SQLancer operates in the following two phases:

  1. Database generation: The goal of this phase is to create a populated database, and stress the DBMS to increase the probability of causing an inconsistent database state that could be detected subsequently. First, random tables are created. Then, randomly SQL statements are chosen to generate, modify, and delete data. Also other statements, such as those to create indexes as well as views and to set DBMS-specific options are sent to the DBMS.
  2. Testing: The goal of this phase is to detect the logic bugs based on the generated database. See Testing Approaches below.

Getting Started

Requirements:

  • Java 11
  • Maven (sudo apt install maven on Ubuntu)
  • The DBMS that you want to test (SQLite is an embedded DBMS and is included)

The following commands clone SQLancer, create a JAR, and start SQLancer to fuzz SQLite using Ternary Logic Query Partitioning (TLP):

git clone https://github.com/sqlancer/sqlancer
cd sqlancer
mvn package
cd target
java -jar SQLancer-0.0.1-SNAPSHOT.jar --num_threads 16 --num_tries 5 --max_expression_depth 3 --num_queries 100000 --max_num_inserts 30 sqlite3 --oracle query_partitioning

If the execution prints progress information every five seconds, then the tool works as expected. Note that SQLancer might find bugs in SQLite. Before reporting these, be sure to check that they can still be reproduced when using the latest development version.

If you launch SQLancer without parameters, available options and commands are displayed.

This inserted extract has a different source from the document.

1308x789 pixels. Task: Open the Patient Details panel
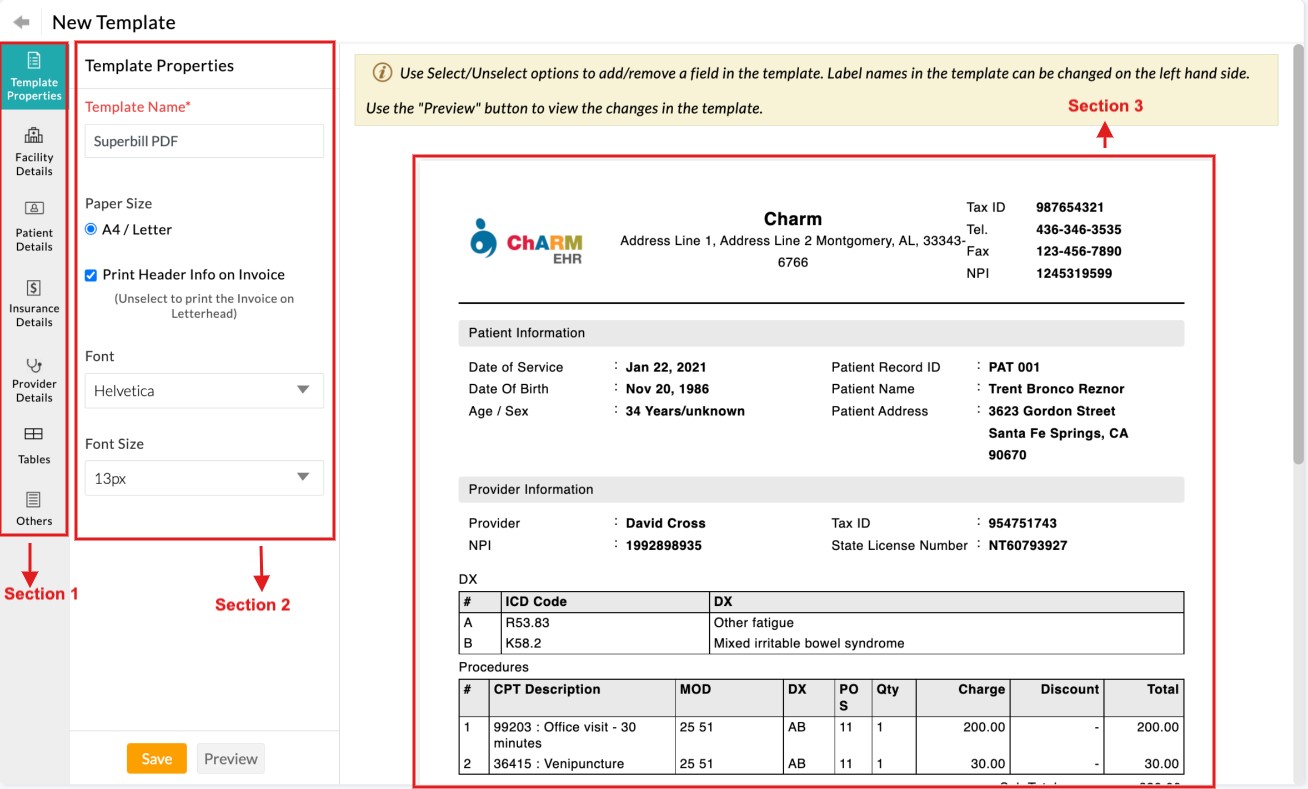[34, 226]
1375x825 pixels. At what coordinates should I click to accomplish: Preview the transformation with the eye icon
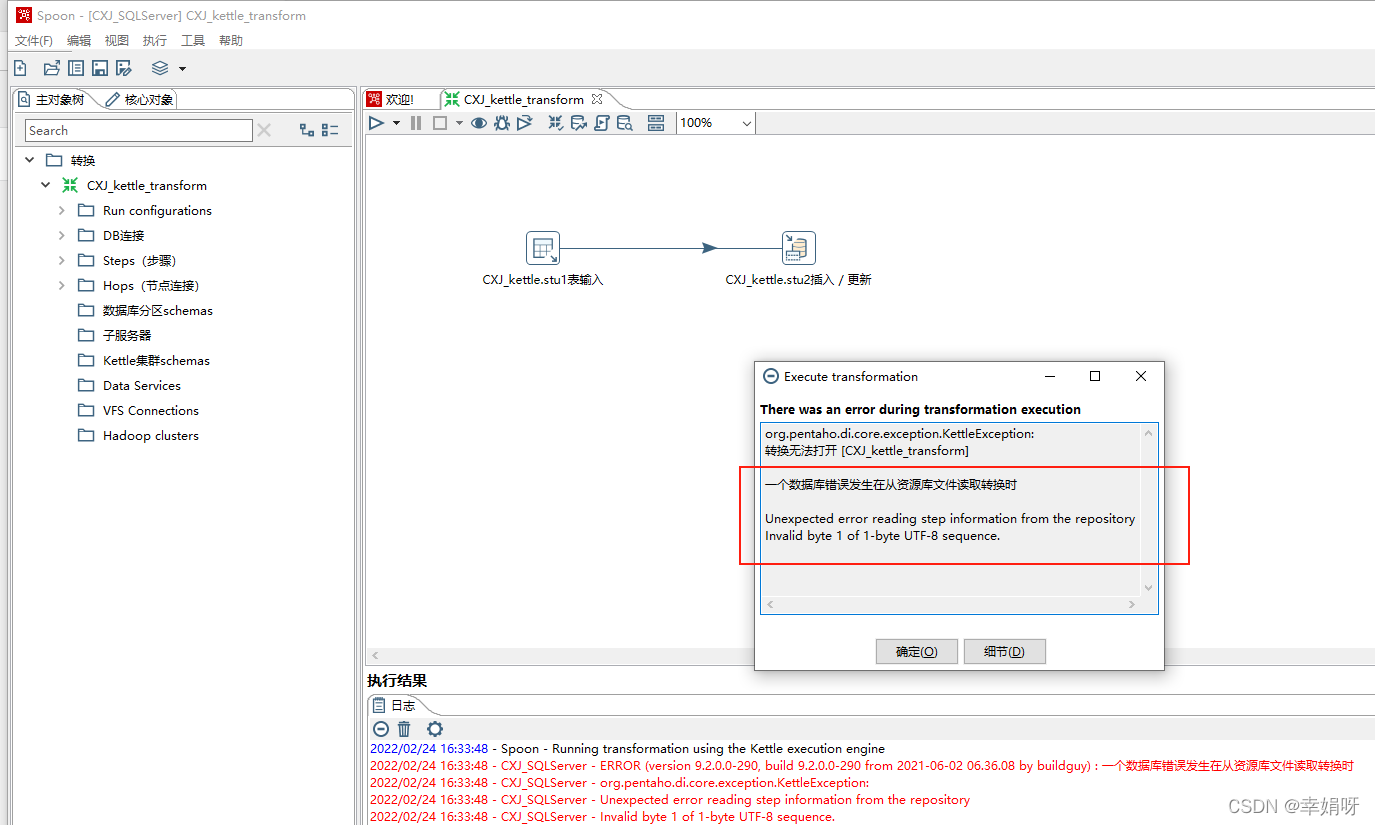click(479, 122)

Potential Commercialization

Due to the significant interest that we have received, we are considering to commercialize our bug-finding efforts. If you represent a company and would be interested in a bug-finding service, please approach us (Manuel Rigger and Zhendong Su) with your expectations and requirements for such a service.

Research Prototype

This project should at this stage still be seen as a research prototype. We believe that the tool is not ready to be used. However, we have received many requests by companies, organizations, and individual developers, which is why we decided to prematurely release the tool. Expect errors, incompatibilities, lack of documentation, and insufficient code quality. That being said, we are working hard to address these issues and enhance SQLancer to become a production-quality piece of software. We welcome any issue reports, extension requests, and code contributions.

Testing Approaches

Approach Description
Pivoted Query Synthesis (PQS) PQS is the first technique that we designed and implemented. It randomly selects a row, called a pivot row, for which a query is generated that is guaranteed to fetch the row. If the row is not contained in the result set, a bug has been detected. It is fully described here. PQS is the most powerful technique, but also requires more implementation effort than the other two techniques. It is currently unmaintained.
Non-optimizing Reference Engine Construction (NoREC) NoREC aims to find optimization bugs. It is described here. It translates a query that is potentially optimized by the DBMS to one for which hardly any optimizations are applicable, and compares the two result sets. A mismatch between the result sets indicates a bug in the DBMS.
Ternary Logic Partitioning (TLP) TLP partitions a query into three partitioning queries, whose results are composed and compare to the original query's result set. A mismatch in the result sets indicates a bug in the DBMS. In contrast to NoREC and PQS, it can detect bugs in advanced features such as aggregate functions.

Supported DBMS

Since SQL dialects differ widely, each DBMS to be tested requires a separate implementation.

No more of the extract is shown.